Apparently I missed the professor's article speaking of all the terroristic "peaceful protests" that attacked police stations and court houses around the country prior to the election. I in no way condone the actions of ANY group that attacks government facilities. If one group is to be prosecuted for these actions then ALL the groups should be prosecuted. Be a little less party biased professor!

rogermeyersd

The professor was correct in the first part of the article describing the invasion of the Capitol as a terrorist act. HOwevefr he then lets his bias show as he defends the BLM and Antifa riots of the past summer. For some reason those are justified and not terrorism. He further goes on to state that just about anyone who not only voted for Trump but simply did not speak out is guilty of treason and terrorist activities as well. That makes 75 million terorists. He is definitely showing his left side.

Alikat

I am really disappointed on your views about what happened In DC the other day. If I had a child ready to go to college i would strongly discourage them not to go but to look at a trade school. Our colleges are making socialists out of so many young Americans . Your personal views should not be conveyed to the students as the way to go. Sorry professor I do not agree with anything you said about Pres Trump. There were terrorists there but they were not the Trump supporters and if you believe that they were, I feel sorry for you.

tilliesunshine

I am very disgusted with the one-sided viewpoints that this professor and Randy Dockendorf point out. Randy may have only reported what the professor said during an interview, but it is quite obvious of his own viewpoints when reading his posts on his Facebook page, even when he reports on sporting events such as the 4th of July baseball game versus Crofton and Wynot.
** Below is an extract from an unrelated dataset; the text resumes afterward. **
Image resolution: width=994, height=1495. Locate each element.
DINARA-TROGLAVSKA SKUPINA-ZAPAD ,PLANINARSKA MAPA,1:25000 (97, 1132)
The professor states that , “BLM has been largely peaceful, and Antifa never represented any threat to the government..." Correct me if I am wrong, but I do remember this summer when a federal courthouse in Portland was being targeted and vandalized on a nightly basis by BLM and Antifa members. Is that not an attack on the government?

As far as the nation being divided. The professor or at least the reporting never mentions how Nancy Pelosi and her counterparts helped create the division that has taken over our nation. Nancy Pelosi tearing up the speech after the President made last year’s STOTUA was a blatant stab at trying to send a signal that the left was not willing to work with the President or the right in the upcoming year. There are numerous other examples I could point out, but I will spare you the time and angst. My point is, this division was not created by one man. It was not even created by one party and it hasn’t happened overnight. The election results over the past 2 decades have signaled great division and at those times, President Trump was not even in politics. So, please take that into consideration. This has been a disaster in the making for quite some time!

This was a biased attempt to try and make a statement on Randy Dockendorf’s part. South Dakota is very much a red leaning state, and this was such a ridiculous piece of propaganda.